The Consumer Lenders Act defines commercial loans and commercial lenders as follows:
5. "Consumer lender" means a person that advertises to make or procure, solicits or holds itself out to make or procure, or makes or procures consumer lender loans to consumers in this state.
7. "Consumer loan" means the direct closed end loan of money in an amount of ten thousand dollars or less that is subject to a finance charge. for the purpose of determining whether a consumer loan is ten thousand dollars or less only the principal amount of the loan shall be considered and not any finance charges or other fees allowed pursuant to § 6-635.
A.R.S. § 6-601 (1999).
"Unless exempt under section 6-602 , a person shall not engage in the business of a consumer lender without first being licensed as a consumer lender by the superintendent." A.R.S. § 6-603(A) (1999). Only licensed consumer lenders may charge up to 36% in finance charges on the first $ 500 of the loan and up to 24% on any amount of the loan exceeding $ 500. See A.R.S. § 6-632(A)(2)(a) (1999). This statute applies "to any person who seeks to avoid its application by any device, subterfuge or pretense." A.R.S. § 6-603(B) (1999).
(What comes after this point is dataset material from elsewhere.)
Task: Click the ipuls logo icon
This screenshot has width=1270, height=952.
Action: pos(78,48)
A statute is unconstitutionally vague when "it does not give persons of ordinary intelligence a reasonable opportunity to learn what it prohibits and does not provide explicit standards for those who will apply it." State v. Takacs, 169 Ariz. 392, 394, 819 P.2d 978, 980 (App. 1991).
"However, due process does not require that a statute be drafted with absolute precision." Id. at 395, 819 P.2d at 981. Nor will a statute violate due process merely "because it is susceptible to more than one interpretation." Id.
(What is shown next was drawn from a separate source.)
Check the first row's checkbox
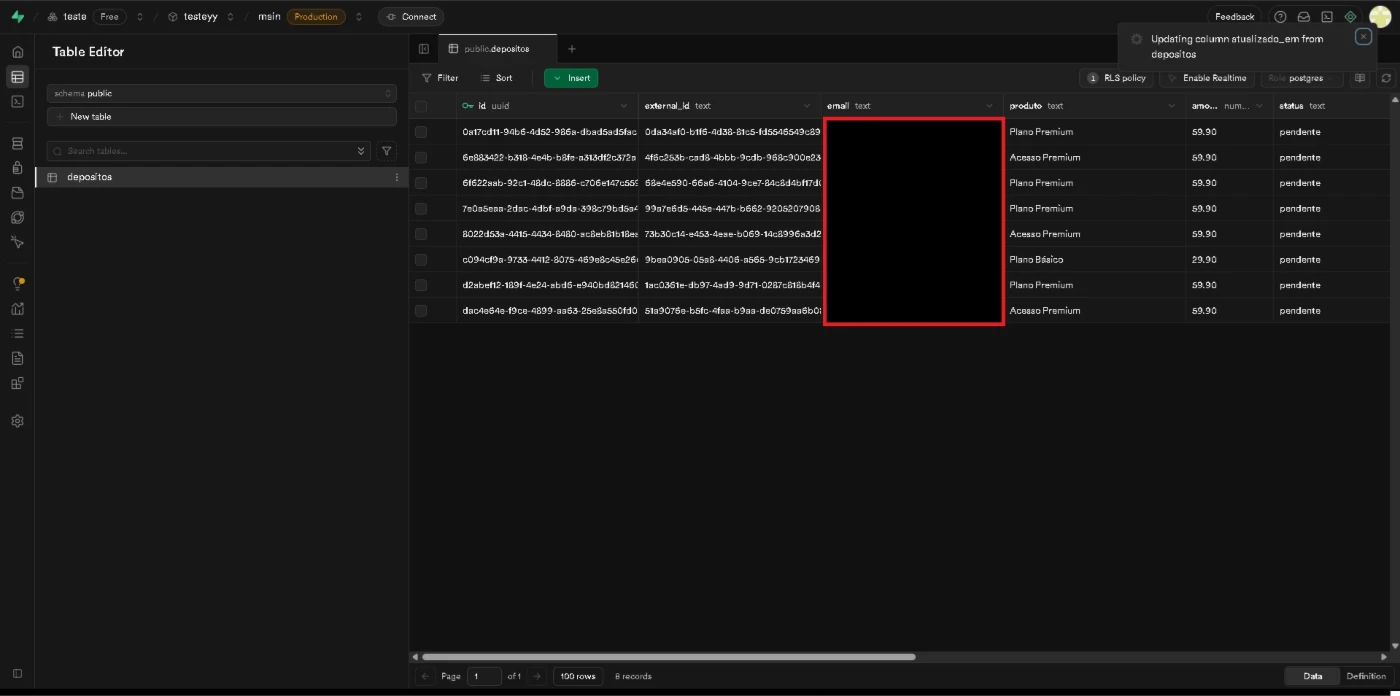The height and width of the screenshot is (696, 1400). click(x=421, y=132)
In analyzing a vagueness challenge, courts will look to judicial decisions, to settled common law meanings of the words used, and to the technical meanings of those words.
See, e.g., Village of Hoffman Estates v. Flipside, Hoffman Estates, Inc., 455 U.S. 489, 499-501, 71 L. Ed. 2d 362, 102 S. Ct. 1186 (1982). Judicial gloss can supply meaning to a statute that otherwise lacks it. United States v. Lanier, 520 U.S. 259, 266, 137 L. Ed. 2d 432, 117 S. Ct. 1219 (1997).
The key is whether the statutes, either standing alone or as construed, made it reasonably clear at the relevant time that a party's conduct was prohibited. See id. at 267.
Applying the void for vagueness principles, we find that the argument lacks merit. Usury case law--including Merryweather and Seargeant--gave appellees fair warning that their conduct was proscribed and made arbitrary prosecution impossible.
Furthermore, the terms "device," "subterfuge," and "pretense" have commonly understood legal meanings and are not vague. See State v. Phillips, 178 Ariz. 368, 370-71, 873 P.2d 706, 708-09 (App. 1994) (holding that because the terms of a statute prohibiting driving under the influence adequately provided people of ordinary intelligence with an opportunity to know what type of conduct is prohibited, they meet the constitutional standard).